__GIVEN TASK__. Copy out the lines below word for word, leaving out the pictures.

[BEGIN]

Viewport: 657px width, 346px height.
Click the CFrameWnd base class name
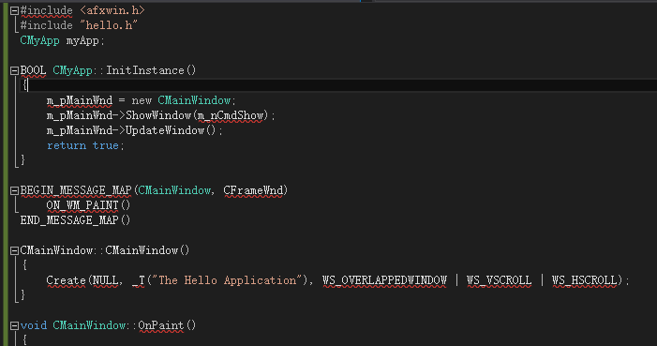(253, 190)
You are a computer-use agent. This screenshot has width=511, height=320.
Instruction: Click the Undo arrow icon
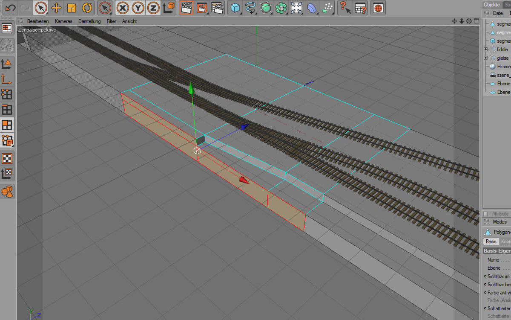(10, 7)
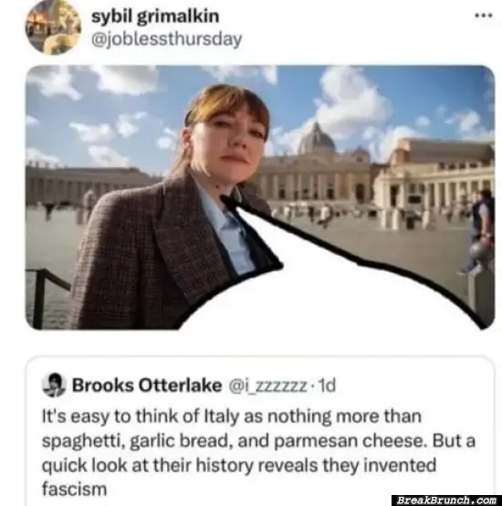Open Brooks Otterlake's small profile avatar
Screen dimensions: 502x506
[x=54, y=385]
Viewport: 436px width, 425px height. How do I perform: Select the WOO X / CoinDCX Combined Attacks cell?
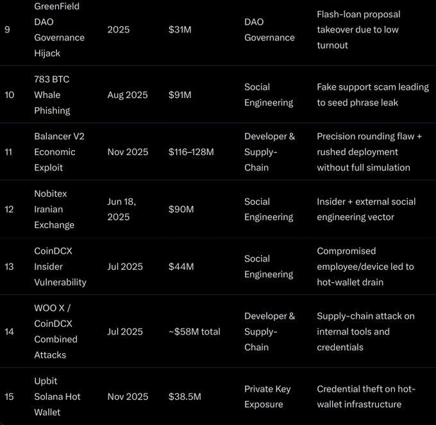coord(56,331)
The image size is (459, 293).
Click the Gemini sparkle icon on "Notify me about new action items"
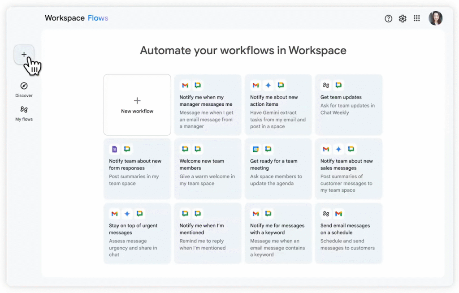pyautogui.click(x=268, y=85)
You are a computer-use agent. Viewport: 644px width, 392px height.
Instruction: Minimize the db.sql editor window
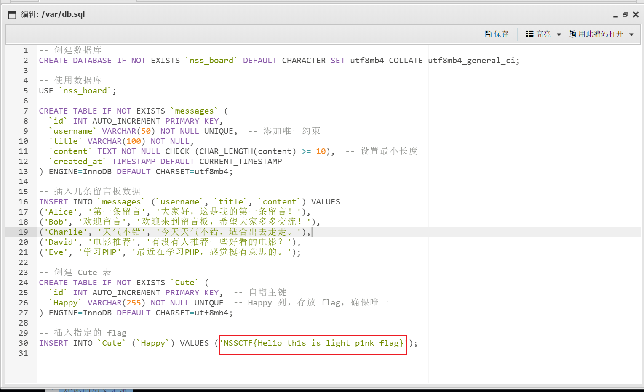pyautogui.click(x=615, y=15)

[END]

__RESULT OF THE TASK__.
Viewport: 657px width, 346px height.
Click the CFrameWnd base class name
(253, 190)
You are a computer-use agent. This screenshot has width=511, height=320.
Instruction: Click the Undo arrow icon
(10, 7)
Open Brooks Otterlake's small profile avatar
Screen dimensions: 502x506
[x=54, y=385]
Viewport: 436px width, 425px height. How do I perform: Select the WOO X / CoinDCX Combined Attacks cell?
coord(56,331)
The image size is (459, 293).
Click the Gemini sparkle icon on "Notify me about new action items"
pyautogui.click(x=268, y=85)
You are a computer-use agent. Viewport: 644px width, 392px height.
Instruction: Minimize the db.sql editor window
pyautogui.click(x=615, y=15)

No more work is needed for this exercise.